Please gather every line in the records below that contains the word "field".

--- START OF Records provided ---

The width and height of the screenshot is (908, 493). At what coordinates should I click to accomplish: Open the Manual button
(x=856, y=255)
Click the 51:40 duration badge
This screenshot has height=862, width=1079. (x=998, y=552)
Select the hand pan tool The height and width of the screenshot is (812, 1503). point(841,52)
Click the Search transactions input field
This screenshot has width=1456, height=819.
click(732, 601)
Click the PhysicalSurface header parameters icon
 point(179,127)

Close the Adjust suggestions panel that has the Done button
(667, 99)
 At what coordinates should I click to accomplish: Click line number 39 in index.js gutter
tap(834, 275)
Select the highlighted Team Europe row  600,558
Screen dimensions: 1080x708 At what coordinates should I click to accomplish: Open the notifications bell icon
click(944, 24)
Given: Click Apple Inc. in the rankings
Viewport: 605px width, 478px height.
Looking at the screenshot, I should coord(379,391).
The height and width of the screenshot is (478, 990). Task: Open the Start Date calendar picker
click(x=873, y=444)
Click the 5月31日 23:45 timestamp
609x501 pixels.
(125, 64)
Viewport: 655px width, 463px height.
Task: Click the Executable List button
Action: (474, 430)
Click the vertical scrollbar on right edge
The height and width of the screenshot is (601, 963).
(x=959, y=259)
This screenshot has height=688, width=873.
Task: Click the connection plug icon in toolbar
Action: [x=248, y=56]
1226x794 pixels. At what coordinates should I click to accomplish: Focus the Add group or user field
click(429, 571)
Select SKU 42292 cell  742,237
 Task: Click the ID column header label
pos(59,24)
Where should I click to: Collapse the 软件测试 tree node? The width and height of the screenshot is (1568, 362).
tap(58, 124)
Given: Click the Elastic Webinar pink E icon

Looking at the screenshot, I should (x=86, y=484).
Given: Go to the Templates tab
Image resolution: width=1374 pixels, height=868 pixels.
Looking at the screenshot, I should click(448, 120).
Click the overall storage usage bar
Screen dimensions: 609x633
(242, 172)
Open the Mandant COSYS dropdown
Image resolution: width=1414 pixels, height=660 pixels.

--- END OF Records provided ---

#### Result of this task:
Click the Search transactions input field
1226x794 pixels. At what coordinates should I click to accomplish: Focus the Add group or user field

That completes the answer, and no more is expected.